What are the intended/unintended consequences of anti-smuggling and anti-trafficking policies?
Anti-smuggling and anti-trafficking policies are intended to disrupt and deter cross-border smuggling and trafficking. While smuggling and trafficking practices differ in many regards, government policy rarely distinguishes between the two. In the U.S. and Mexico, such policies have taken a variety of forms and are increasingly directed toward restricting unauthorised migration from Central America.
For example, the U.S. has recently employed new surveillance technologies along the U.S.-Mexico border that make use of radar and infrared to detect unauthorised entry to the U.S. In Mexico, government officials have deployed hundreds of new immigration agents to its southern boundary with Guatemala alongside mobile checkpoints and inspection corridors. Ironically, these strategies have not only failed to eliminate smuggling and trafficking in North and Central America but have also contributed to their widespread and enduring use.

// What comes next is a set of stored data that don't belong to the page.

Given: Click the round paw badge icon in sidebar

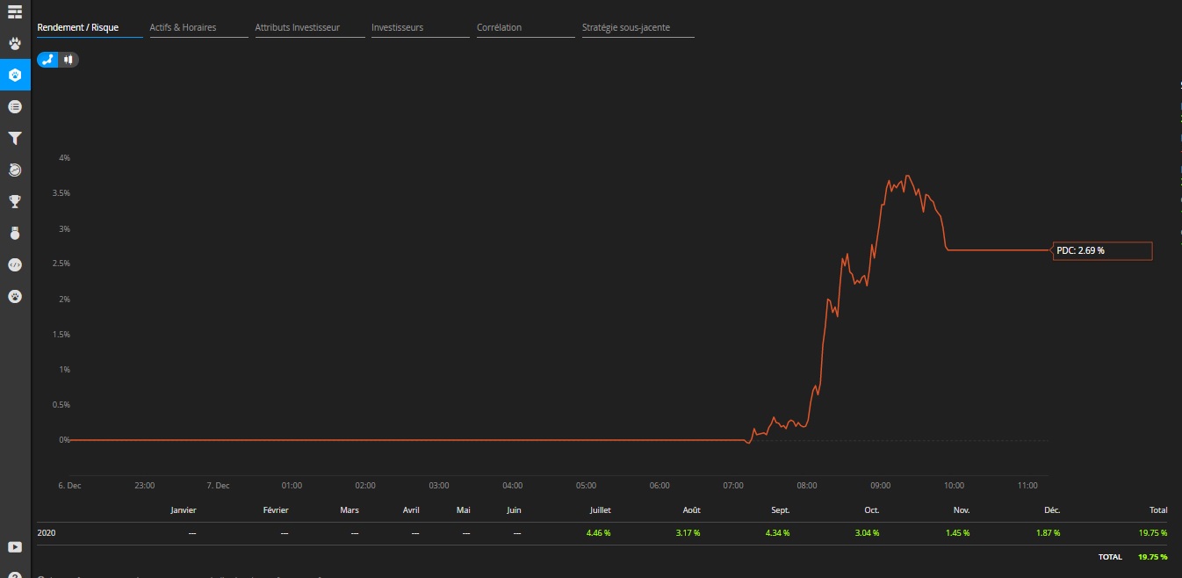Looking at the screenshot, I should coord(15,296).
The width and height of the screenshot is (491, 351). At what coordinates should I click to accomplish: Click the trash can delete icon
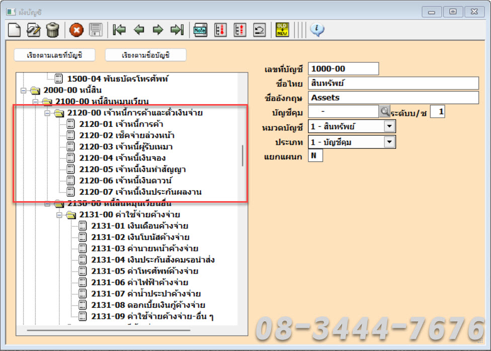52,30
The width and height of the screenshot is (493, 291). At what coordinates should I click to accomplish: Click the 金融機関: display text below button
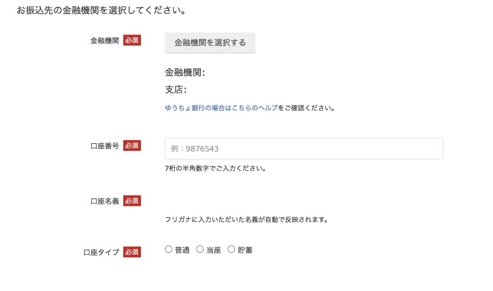pos(185,73)
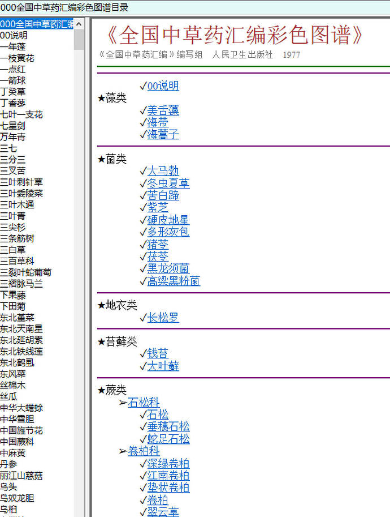Open the 海带 entry link
Image resolution: width=390 pixels, height=517 pixels.
[x=158, y=122]
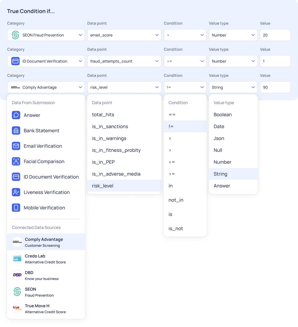
Task: Click the Answer speech bubble icon
Action: tap(16, 115)
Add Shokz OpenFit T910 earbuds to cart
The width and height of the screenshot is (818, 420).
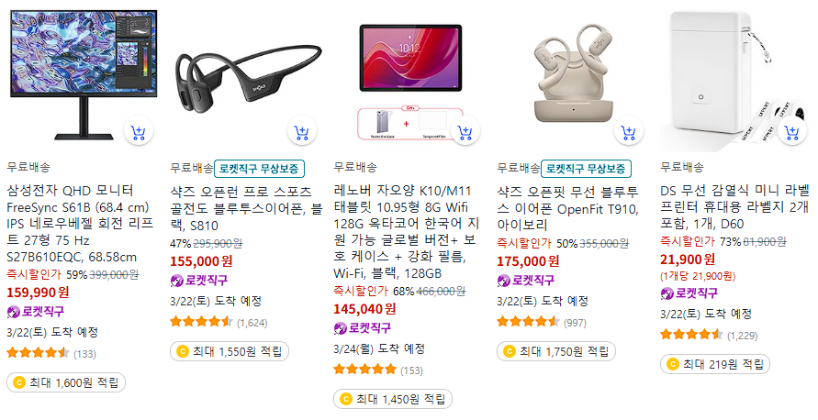(x=629, y=132)
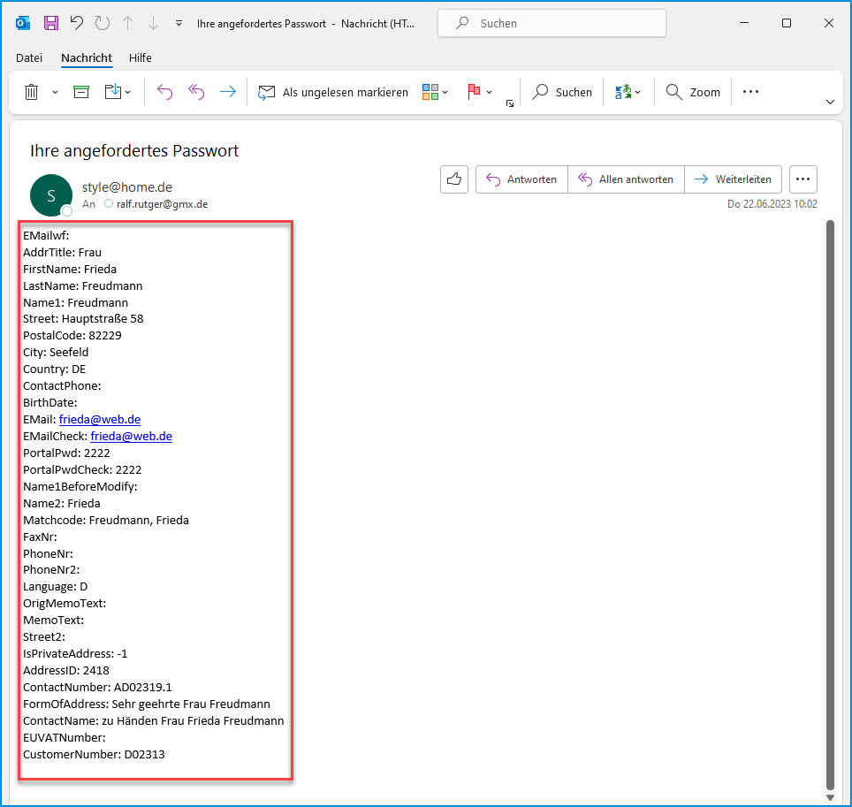Click the Save icon in title bar

click(51, 23)
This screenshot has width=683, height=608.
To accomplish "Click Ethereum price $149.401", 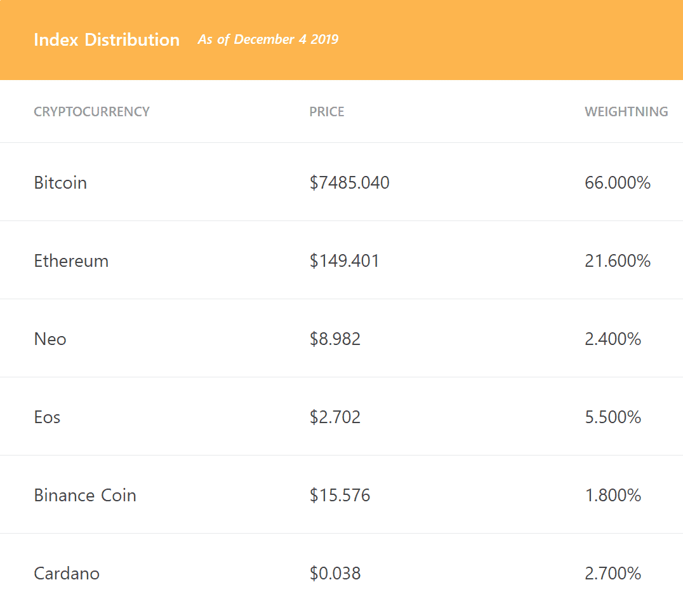I will pos(344,261).
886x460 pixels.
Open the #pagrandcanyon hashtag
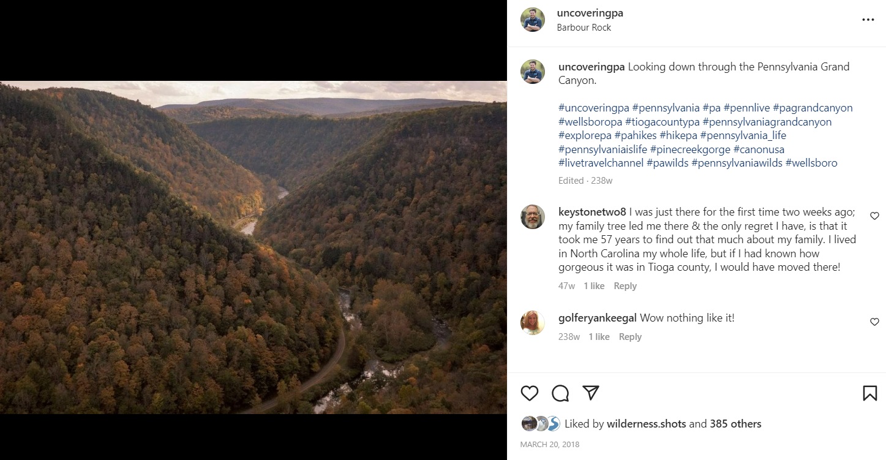click(814, 107)
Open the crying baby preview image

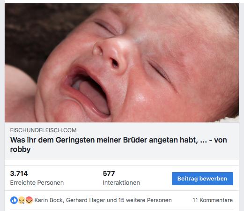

In particular, anti-smuggling and anti-trafficking policies have complicated Central American migrants’ efforts to reach the U.S. and Mexico. As migrants attempt to escape from violence and brutality in their countries of origin, they must now confront a number of obstacles created through anti-smuggling and anti-trafficking policies, such as those listed above.
Accordingly, many turn to clandestine means of travel to circumvent these restrictions, often relying on smugglers to guide them past immigration checkpoints and areas of intense surveillance. Thus, anti-smuggling and anti-trafficking policies have not only failed to deter smuggling and trafficking, but have made these practices increasingly necessary and widespread.
Are border fortifications a useful or counterproductive response to mass movements of people?
From fences along the U.S.-Mexico border to the wall that separates Israel and Palestine, border fortifications are a popular response to mass movements of people. Despite their prevalence in government policy and contemporary immigration debates, border fortifications are both ineffective and counterproductive.
For example, Operation Gatekeeper, a 1994 Clinton-era measure that vastly expanded border fortifications on the U.S.-Mexico boundary, did little to prevent or deter unauthorised migration to the U.S. Instead, the failed policy led to thousands of migrant deaths by shifting unauthorised entry to remote regions of the U.S.-Mexico border, such as the Sonoran Desert in Arizona and the Rio Grande Valley in south Texas.
Meanwhile, rates of unauthorised migration remained largely unchanged amidst a growing undocumented population in the U.S. The policy also led to an increasingly robust and organised industry of smuggling and trafficking along the U.S.-Mexico border, which has succeeded in facilitating unauthorised migration, despite border fortifications, for the past three decades.
In the wake of Donald Trump’s presidency and his promise to “build the wall”, border fortifications have reemerged as a popular response to recent migration streams. As past evidence indicates, further fortification of the U.S.-Mexico boundary will not only be ineffective but also counterproductive.